The research seminar takes place Tuesdays between 15:00 and 16:30 PM in Room 6 (Basement, Árpád tér 2). The talks are about 30 minutes long. There is also time for questions and after 16:30 PM for free discussions as well. Some snacks and refreshments will be served (bring your mug, if possible).
Everyone is welcome!
Are these descriptions referring to the same entity or just to a similar one?
Recent years Language Models ruled the scene of NLP however little research went into how well they represent similar terms. The main focus of my presentation is to differentiate two concepts with the same meaning from two that are just similar to each other. I took the task of graph matching where given two graphs you should find the pairs that represent the same concept and built a multi-step system that can propose pairs with the help of Language Models resulting in a best performing system on 2 out of 5 datasets of the OAEI Knowledge Graph matching track.
WECALM : A Special Structural Based Weighted Network Approach for the Analysis of Protein Complexes
The detection and analysis of protein complexes is essential for understanding the functional mechanism and cellular integrity. Recently, several techniques for detecting and analysing protein complexes from Protein-Protein Interaction (PPI) dataset have been developed. Most of those techniques are inefficient in terms of detecting, overlapping complexes, exclusion of attachment protein in complex core, inability to detect inherent structures of underlying complexes, have high false-positive rates and an enrichment analysis. To address these limitations, we introduce a special structural-based weighted network approach for the analysis of protein complexes based on a Weighted Edge, Core-Attachment and a Local Modularity structures (WECALM) implemented in the six steps. First we construct the PPI network with a weighted edge approach using Jaccard coefficient similarity. Second, we identify the overlapping proteins by the average node degree and betweenness values of immediate neighbor. Third, we identify a local structural modularity by modularity score function. Fourth, we identify the core protein complex using structural similarities of the seed protein and its immediate neighbors. Fifth we provide an efficient method to detect protein complex by appending attachment proteins to the detected core protein complexes. Finlay, in the sixth step we calculate the p-value to validate the biological significance of the detected protein complexes by a functional enrichment analysis.
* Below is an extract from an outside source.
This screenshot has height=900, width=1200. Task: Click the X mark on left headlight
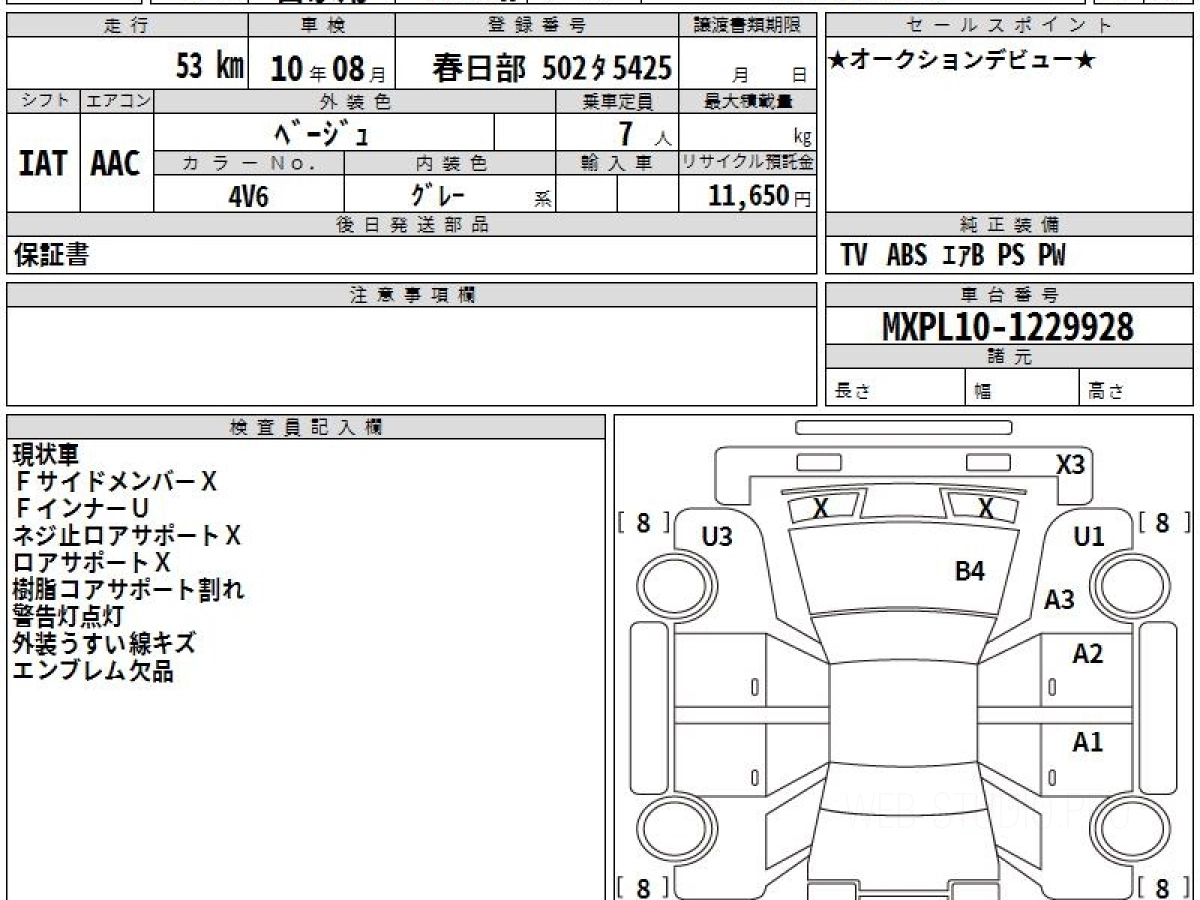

Our simulation results indicate that WECALM outperforms existing algorithms in terms of accuracy, computational time, and p-value. A Functional enrichment analysis also shows that WECALM is able to identify a large number of biologically significant protein complexes. Overall, our WECALM outperforms eight other approaches by striking a better balance of accuracy and efficiency in the detection of protein complexes.
Keywords: Protein complexes; Core-attachment; Local modularity structure; Weighted PPI network
A novel approach of FAIR guideline for research tools
Program Slicing is one of the most important uses of source code analysis. Over the years, different variations of it have been implemented in many tools, depending on the goal to be achieved. However, what these programs have in common is that they are not intended for publication, and their subsequent use may be problematic. In this paper, we present a set of principles that builds on the FAIR guidelines and describes the basics and common criteria for publishing research software in a more accurate and informative way.
Down the Rabbit Hole: Segmentation Metric Misinterpretations in Bioimage Analysis
In today's scientific environment, with an increasing attention on AI solutions for imaging problems, a plethora of new image segmentation and object detection methods emerge. Thus, quantitative evaluation is crucial for an objective assessment of algorithms. Often, object detection and segmentation tasks utilize evaluation metrics with the same name, but a different meaning due to the differences between object-level and pixel-level classification or just because multiple interpretations coexist. One could argue that in most cases, the meaning should be clear from the context, however, specific and often non-detailed characteristics of the circumstances (e.g. small variations of the task) can make it hard for the readers to understand the exact meaning of different metrics. My presentation is focusing on the various interpretations that have emerged in the research communities related to some segmentation scores. As such, we could identify 5 different definitions for the “average precision (AP)”, and 6 different interpretations for the “mean average precision (mAP)” metrics in the literature. To make things even more complicated, even when some methods work with the same dataset, the metrics used for the evaluation of performance are not necessarily the same. The aims of my presentation are to shed light on some of the main issues with the current state of segmentation and object detection metrics, and to investigate the reasons for the ambiguous use of classification concepts. I’m also going to point out the problems of using similar metrics with nuanced differences by evaluating the 2018 Data Science Bowl (DSB) and 2021 Sartorius neuron segmentation challenge submissions with metrics of similar meaning but slightly differing interpretations.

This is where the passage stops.